Excerpted passage:

On Tue, 16 Feb 2016 18:56:43 +0100 Piotr Wachowicz wrote:

> Hey,
> 
> Which one's "better": to use SSDs for storing journals, vs to use them
> as a writeback cache tier? All other things being equal.
>
Pears are better than either oranges or apples. ^_-
 
> The usecase is a 15 osd-node cluster, with 6 HDDs and 1 SSDs per node.
> Used for block storage for a typical 20-hypervisor OpenStack cloud (with
> bunch of VMs running Linux). 10GigE public net + 10 GigE replication
> network.
> 
> Let's consider both cases:
> Journals on SSDs - for writes, the write operation returns right after
> data lands on the Journal's SSDs, but before it's written to the backing
> HDD. So, for writes, SSD journal approach should be comparable to having
> a SSD cache tier. 
Not quite, see below.

> In both cases we're writing to an SSD (and to
> replica's SSDs), and returning to the client immediately after that.
> Data is only flushed to HDD later on.
>
Correct, note that the flushing is happening by the OSD process submitting
this write to the underlying device/FS. 
It doesn't go from the journal to the OSD storage device, which has the
implication that with default settings and plain HDDs you quickly wind up
being being limited to what your actual HDDs can handle in a sustained
manner.

Goal of the exercise: Could you extract, word for word, the stretch of the post on SSD journals versus cache tiering starting at "On Tue, 16 Feb" and ending at "SSDs per node."?

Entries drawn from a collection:
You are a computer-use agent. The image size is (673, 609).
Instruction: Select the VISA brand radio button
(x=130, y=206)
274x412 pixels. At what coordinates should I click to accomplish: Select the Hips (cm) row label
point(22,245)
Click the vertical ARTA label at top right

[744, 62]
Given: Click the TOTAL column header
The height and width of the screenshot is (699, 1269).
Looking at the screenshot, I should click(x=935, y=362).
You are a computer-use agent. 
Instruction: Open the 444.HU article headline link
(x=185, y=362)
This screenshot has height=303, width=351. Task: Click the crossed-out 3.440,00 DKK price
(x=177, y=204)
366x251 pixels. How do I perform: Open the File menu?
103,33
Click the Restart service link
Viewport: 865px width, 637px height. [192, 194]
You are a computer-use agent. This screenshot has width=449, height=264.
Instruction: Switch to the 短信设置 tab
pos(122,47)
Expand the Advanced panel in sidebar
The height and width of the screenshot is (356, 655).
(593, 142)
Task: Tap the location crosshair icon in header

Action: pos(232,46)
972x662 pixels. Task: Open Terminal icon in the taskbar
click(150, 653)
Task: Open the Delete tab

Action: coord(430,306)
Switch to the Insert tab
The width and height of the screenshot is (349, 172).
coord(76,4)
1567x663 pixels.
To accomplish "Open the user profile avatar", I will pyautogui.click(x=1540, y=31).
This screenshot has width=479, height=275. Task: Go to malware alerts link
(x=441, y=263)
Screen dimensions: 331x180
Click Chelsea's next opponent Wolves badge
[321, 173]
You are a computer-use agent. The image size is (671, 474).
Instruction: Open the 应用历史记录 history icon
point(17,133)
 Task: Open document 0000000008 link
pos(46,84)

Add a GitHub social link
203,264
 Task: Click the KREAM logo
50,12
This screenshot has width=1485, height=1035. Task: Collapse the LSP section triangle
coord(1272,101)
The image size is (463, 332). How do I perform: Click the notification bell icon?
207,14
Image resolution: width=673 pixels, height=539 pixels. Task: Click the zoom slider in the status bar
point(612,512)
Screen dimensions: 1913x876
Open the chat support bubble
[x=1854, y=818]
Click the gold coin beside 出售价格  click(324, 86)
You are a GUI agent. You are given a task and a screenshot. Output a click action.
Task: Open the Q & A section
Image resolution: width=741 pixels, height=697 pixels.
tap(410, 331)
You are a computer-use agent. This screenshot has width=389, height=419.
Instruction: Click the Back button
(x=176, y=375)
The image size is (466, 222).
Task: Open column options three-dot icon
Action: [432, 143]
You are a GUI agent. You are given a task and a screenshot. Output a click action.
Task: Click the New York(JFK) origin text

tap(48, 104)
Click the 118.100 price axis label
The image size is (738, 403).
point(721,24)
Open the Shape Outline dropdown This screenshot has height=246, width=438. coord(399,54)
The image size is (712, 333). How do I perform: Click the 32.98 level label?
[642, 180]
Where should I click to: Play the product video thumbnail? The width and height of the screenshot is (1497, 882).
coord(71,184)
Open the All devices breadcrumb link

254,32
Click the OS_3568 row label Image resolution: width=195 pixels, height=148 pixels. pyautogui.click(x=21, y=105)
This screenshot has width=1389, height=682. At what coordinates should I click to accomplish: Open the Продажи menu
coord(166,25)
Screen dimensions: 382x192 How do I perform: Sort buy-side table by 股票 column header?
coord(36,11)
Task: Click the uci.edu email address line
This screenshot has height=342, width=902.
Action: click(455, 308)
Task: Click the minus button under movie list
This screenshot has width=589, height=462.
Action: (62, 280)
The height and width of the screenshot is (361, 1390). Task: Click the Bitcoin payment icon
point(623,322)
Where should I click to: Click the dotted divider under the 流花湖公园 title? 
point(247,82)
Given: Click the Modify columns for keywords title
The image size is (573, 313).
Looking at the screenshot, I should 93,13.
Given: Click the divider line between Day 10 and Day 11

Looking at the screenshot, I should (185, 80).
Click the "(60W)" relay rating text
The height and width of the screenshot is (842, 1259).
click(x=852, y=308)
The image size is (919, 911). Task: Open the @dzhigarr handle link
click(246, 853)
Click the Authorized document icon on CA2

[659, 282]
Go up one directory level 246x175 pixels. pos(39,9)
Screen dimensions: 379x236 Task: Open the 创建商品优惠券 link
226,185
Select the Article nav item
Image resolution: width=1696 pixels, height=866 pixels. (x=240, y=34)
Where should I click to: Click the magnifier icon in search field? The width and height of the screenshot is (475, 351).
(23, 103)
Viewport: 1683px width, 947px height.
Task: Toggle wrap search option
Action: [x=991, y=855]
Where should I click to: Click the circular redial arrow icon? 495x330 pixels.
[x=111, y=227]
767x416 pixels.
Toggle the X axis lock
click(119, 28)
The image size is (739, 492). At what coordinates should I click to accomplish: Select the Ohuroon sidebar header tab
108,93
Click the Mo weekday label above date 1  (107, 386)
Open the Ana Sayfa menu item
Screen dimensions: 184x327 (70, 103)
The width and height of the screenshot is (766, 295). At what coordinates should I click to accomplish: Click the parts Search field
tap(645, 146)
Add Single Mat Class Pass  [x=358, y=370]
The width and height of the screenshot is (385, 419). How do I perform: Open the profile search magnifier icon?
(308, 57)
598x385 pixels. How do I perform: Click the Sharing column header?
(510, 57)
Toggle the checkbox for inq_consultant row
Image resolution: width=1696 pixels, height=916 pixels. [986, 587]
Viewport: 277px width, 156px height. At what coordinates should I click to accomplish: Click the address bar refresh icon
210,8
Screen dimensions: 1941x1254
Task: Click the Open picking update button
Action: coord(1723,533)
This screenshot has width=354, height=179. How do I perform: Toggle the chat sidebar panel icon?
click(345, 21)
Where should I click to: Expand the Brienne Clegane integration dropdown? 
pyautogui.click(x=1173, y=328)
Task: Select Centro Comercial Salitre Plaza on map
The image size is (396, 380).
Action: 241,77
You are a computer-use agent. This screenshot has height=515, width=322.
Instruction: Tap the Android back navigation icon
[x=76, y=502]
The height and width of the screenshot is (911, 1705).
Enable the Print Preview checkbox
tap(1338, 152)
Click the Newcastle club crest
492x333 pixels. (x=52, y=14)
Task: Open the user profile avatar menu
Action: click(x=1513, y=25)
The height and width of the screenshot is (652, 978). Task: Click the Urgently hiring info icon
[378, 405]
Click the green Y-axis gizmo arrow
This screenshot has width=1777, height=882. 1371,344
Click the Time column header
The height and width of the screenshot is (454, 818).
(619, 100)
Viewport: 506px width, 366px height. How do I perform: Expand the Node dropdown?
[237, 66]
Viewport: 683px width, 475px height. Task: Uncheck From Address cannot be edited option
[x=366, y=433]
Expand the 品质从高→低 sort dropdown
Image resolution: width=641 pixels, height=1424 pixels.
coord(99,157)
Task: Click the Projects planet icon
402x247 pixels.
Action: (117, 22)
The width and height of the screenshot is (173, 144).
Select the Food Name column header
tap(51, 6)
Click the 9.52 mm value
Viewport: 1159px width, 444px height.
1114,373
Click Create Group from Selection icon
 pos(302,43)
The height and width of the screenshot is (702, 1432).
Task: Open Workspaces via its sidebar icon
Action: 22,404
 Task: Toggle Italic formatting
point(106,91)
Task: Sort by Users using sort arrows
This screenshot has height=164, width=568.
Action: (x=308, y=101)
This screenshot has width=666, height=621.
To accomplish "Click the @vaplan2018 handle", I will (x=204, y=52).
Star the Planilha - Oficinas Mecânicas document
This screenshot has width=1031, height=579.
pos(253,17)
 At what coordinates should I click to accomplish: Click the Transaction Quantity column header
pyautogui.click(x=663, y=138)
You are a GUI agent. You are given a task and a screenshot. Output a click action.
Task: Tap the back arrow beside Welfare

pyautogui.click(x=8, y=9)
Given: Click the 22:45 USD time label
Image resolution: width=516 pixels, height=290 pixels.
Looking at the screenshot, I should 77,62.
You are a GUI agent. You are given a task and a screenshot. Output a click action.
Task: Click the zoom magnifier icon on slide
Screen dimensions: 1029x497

Complete output:
On Tue, 16 Feb 2016 18:56:43 +0100 Piotr Wachowicz wrote:

> Hey,
> 
> Which one's "better": to use SSDs for storing journals, vs to use them
> as a writeback cache tier? All other things being equal.
>
Pears are better than either oranges or apples. ^_-
 
> The usecase is a 15 osd-node cluster, with 6 HDDs and 1 SSDs per node.